Extracted data entries
────────────────

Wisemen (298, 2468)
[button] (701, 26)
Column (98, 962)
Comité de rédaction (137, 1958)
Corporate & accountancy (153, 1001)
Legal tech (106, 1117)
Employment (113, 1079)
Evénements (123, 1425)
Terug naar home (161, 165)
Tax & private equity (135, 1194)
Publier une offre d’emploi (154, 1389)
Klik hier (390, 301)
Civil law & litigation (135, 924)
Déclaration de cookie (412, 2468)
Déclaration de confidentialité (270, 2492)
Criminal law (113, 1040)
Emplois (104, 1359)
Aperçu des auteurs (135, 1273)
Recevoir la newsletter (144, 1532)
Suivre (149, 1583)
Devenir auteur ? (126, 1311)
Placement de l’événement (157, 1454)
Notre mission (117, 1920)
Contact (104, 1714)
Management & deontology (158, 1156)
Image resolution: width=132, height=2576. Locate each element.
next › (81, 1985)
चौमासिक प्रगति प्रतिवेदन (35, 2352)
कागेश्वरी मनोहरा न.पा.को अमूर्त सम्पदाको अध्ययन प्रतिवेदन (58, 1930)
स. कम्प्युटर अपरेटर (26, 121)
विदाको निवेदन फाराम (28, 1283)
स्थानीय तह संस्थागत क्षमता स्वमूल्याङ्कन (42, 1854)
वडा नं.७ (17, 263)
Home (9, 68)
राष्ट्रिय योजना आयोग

────────────────

Problem to work on:
Check the data for the word "Déclaration" and pull out the lines that have it.

Result for this exercise:
Déclaration de cookie (412, 2468)
Déclaration de confidentialité (270, 2492)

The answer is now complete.